Alina is a post-doctoral associate working with Dr. Nora Newcombe, on investigating individual differences in navigation ability across the lifespan.  She received her Ph.D. in Psychology from Florida International University, working with Dr. Shannon M. Pruden on the cognitive and experiential factors that affect adult mental rotation performance. Her dissertation investigated the different cognitive strategies as a function of the temporal properties of eye movement as recorded by the Tobii X60 eye-tracker. Alina’s research interests also include studying the role of cognitive strategy, gender beliefs and stereotypes, spatial activity experience, and spatial anxiety in explaining individual differences in spatial ability.



Dr. Molly Schlesinger

Molly Schlesinger is a postdoctoral fellow working with Dr. Kathy Hirsh-Pasek on a research project studying active and guided learning. She received her Ph.D. in developmental psychology from the University of California in 2017, where her research focused on young children’s social cognitive development, problem solving skills, and learning STEM content from educational media. Her dissertation focused on how young children’s self-perceptions and social cognitive perceptions about characters related to their solving STEM-related problems. Overall, Molly’s research interest include social cognitive perceptions, creative and divergent reasoning, and engagement with media.

Dr. Tamara Spiewak Toub

Dr. Tamara Spiewak Toub worked as a postdoctoral fellow with Dr. Kathy Hirsh-Pasek for 3 years before shifting into her current role as a Research Area Expert at the lab. Broadly, Tamara is interested in the promotion of children’s development through playful and other common activities and in the translation of research findings to application in children’s lives. Tamara continues to contribute her expertise to multiple projects she helped to lead during her fellowship years, including research on the use of adult-supported book-reading and playful learning activities to facilitate preschoolers’ vocabulary development. Similarly, she remains actively involved in the lab’s work examining how involvement in a theater program might benefit
children with autism. These inquiries into developmental benefits of playful experiences connect back to Tamara’s dissertation on the relation between preschoolers’ pretend play and executive function (i.e., self-control). Tamara earned her Ph.D. in developmental psychology at the University of Washington, supervised by Dr. Betty Repacholi and Dr. Stephanie Carlson (University of Minnesota).
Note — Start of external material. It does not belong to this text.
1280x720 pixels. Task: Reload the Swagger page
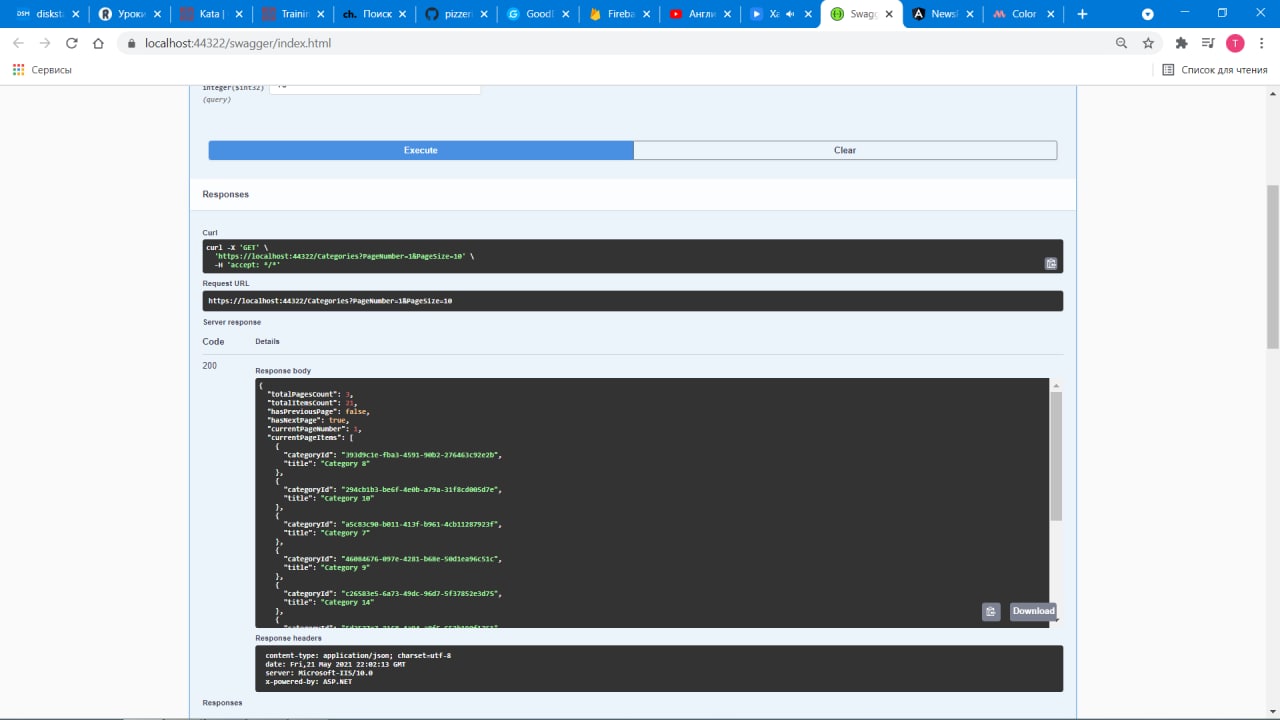point(72,43)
Beyond the lab, Tamara consults on the designs of museum exhibits, curricula for educators, and child-oriented community events, and researches gaps between common practices and science-based guidance. Given such gaps, Tamara also leads professional development workshops and writes for general audiences to communicate findings from the learning and developmental sciences to the families, educators, and policy-makers affecting children’s lives.



Dr. Emily Hopkins

Emily is a post-doctoral fellow working with Dr. Hirsh-Pasek on the Language for Reading project: an IES-funded study aimed at developing methods to teach vocabulary in low-income preschool classrooms using stories and play. Emily completed her Ph.D. at the University of Virginia in 2014, working with Dr. Angeline Lillard on learning from pretend play and fictional stories in early childhood. Her primary research focus is understanding how we can leverage children’s interests in play, fiction, and fantasy to teach important academic content as well as help children develop key learning-to-learn skills.



Dr. Lauren Stites

Lauren Stites is a post-doctoral fellow working with Dr. Kathy Hirsch-Pasek. She completed her Ph.D. in Developmental Psychology at Georgia State University, where she was a graduate fellow in the Research in the Challenges of Acquiring Language and Literacy Initiative, supervised by Dr. Şeyda Özçalışkan. Her dissertation examined the relationship between children’s expression of metaphors in gesture and their acquisition of literacy. Lauren’s research interest include children’s acquisition of complex speech forms (such as narrative and metaphor) in speech and in gestures and the relationship between language and cognition in both typical and atypical learners.